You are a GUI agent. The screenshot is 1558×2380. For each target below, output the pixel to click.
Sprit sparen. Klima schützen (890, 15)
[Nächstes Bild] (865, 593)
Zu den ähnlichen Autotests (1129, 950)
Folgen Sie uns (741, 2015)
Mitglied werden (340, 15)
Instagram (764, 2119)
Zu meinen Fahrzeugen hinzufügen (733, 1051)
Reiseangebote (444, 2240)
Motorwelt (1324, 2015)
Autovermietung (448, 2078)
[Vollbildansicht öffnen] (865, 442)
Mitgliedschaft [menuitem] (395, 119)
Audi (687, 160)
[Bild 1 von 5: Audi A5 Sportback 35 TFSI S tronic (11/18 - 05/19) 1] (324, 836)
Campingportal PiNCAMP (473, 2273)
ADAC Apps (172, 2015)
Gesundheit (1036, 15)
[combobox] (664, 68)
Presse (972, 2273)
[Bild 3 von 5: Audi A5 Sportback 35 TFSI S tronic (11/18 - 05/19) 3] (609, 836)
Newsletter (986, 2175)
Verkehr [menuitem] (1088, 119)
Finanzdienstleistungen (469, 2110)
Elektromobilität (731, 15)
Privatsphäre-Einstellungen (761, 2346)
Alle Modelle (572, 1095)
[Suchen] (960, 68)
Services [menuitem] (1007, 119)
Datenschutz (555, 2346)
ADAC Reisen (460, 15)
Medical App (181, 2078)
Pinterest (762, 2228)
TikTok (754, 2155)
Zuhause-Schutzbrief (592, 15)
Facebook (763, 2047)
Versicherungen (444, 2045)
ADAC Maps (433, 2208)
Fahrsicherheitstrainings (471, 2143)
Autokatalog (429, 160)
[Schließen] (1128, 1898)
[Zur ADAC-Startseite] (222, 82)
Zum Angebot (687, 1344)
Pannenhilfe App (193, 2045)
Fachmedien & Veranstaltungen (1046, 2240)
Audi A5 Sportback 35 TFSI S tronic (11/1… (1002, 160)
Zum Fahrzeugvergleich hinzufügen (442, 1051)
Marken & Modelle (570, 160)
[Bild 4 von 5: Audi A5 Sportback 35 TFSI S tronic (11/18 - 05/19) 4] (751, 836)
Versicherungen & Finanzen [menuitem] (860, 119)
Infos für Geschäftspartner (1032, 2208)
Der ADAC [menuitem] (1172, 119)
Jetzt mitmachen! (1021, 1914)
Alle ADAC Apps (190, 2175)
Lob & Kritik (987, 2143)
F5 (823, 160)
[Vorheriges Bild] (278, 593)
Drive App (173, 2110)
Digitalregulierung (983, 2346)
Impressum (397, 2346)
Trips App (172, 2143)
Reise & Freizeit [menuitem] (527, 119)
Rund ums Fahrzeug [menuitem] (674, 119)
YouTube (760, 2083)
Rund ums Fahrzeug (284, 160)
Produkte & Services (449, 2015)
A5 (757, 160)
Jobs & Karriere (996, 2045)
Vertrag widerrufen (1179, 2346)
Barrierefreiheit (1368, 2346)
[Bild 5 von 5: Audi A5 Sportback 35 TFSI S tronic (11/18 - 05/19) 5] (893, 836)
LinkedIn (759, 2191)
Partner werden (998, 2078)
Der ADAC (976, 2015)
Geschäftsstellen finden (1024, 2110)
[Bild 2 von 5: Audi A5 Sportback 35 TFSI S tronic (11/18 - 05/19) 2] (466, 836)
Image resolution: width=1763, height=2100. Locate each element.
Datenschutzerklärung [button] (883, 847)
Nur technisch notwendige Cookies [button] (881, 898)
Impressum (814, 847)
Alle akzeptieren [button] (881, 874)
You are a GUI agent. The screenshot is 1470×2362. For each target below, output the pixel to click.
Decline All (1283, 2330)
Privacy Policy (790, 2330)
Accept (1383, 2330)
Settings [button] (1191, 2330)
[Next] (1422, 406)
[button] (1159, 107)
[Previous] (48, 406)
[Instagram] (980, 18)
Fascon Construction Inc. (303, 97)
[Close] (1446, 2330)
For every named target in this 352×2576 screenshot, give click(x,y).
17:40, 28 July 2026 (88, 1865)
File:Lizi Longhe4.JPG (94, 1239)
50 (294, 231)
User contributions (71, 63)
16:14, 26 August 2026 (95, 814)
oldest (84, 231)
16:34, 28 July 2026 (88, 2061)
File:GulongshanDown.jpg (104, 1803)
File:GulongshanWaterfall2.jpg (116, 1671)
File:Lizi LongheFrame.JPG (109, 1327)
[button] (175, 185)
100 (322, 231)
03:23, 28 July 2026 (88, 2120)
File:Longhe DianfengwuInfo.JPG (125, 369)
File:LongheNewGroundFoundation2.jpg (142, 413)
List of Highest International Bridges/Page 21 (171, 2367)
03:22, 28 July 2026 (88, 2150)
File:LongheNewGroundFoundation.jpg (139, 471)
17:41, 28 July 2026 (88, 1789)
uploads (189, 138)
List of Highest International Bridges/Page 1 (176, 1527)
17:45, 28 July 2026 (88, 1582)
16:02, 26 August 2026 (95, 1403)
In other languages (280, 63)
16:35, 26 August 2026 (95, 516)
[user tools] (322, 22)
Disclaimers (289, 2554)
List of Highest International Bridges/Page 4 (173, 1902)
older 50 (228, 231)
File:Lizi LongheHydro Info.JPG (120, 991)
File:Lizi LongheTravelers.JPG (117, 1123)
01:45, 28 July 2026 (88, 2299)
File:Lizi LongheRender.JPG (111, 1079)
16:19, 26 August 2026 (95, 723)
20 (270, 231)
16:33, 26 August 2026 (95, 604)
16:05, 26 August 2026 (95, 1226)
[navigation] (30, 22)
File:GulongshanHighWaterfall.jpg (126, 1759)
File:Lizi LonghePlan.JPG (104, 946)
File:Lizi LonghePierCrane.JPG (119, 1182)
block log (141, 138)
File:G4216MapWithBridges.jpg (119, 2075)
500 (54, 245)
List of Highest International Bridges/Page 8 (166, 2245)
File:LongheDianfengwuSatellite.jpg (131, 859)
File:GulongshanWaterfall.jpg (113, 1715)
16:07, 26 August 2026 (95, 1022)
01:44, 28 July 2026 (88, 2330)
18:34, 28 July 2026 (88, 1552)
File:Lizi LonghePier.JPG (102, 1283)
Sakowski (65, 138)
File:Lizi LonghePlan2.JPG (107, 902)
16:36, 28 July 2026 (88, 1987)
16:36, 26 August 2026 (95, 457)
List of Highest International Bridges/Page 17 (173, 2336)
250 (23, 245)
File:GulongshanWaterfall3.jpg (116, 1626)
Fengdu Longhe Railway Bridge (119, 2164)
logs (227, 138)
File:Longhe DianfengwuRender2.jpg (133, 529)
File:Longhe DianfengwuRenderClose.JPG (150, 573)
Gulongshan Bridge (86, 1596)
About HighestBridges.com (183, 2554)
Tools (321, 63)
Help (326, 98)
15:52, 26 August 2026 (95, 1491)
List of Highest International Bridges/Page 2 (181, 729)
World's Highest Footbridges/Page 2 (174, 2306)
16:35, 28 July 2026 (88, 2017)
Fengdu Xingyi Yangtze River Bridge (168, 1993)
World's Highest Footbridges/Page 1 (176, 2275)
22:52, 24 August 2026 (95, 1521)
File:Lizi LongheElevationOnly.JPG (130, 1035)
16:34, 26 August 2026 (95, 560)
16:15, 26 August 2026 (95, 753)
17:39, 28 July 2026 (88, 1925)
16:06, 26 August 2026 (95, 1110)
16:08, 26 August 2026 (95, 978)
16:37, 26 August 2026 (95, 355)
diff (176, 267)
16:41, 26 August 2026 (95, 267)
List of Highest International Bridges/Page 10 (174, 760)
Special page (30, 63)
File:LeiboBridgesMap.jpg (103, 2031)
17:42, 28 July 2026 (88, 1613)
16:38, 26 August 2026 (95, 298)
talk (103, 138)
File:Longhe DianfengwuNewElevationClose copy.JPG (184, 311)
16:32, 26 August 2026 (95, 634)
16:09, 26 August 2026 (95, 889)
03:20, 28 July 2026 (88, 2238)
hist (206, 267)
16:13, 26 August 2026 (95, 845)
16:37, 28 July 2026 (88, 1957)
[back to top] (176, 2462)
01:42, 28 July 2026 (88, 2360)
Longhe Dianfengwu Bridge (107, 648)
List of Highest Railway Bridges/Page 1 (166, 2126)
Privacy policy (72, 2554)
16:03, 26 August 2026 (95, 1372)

────────────────────

Task instructions - Could you report how many lines of the listing above hold "World"? Only the number is needed.

Answer for the task - 2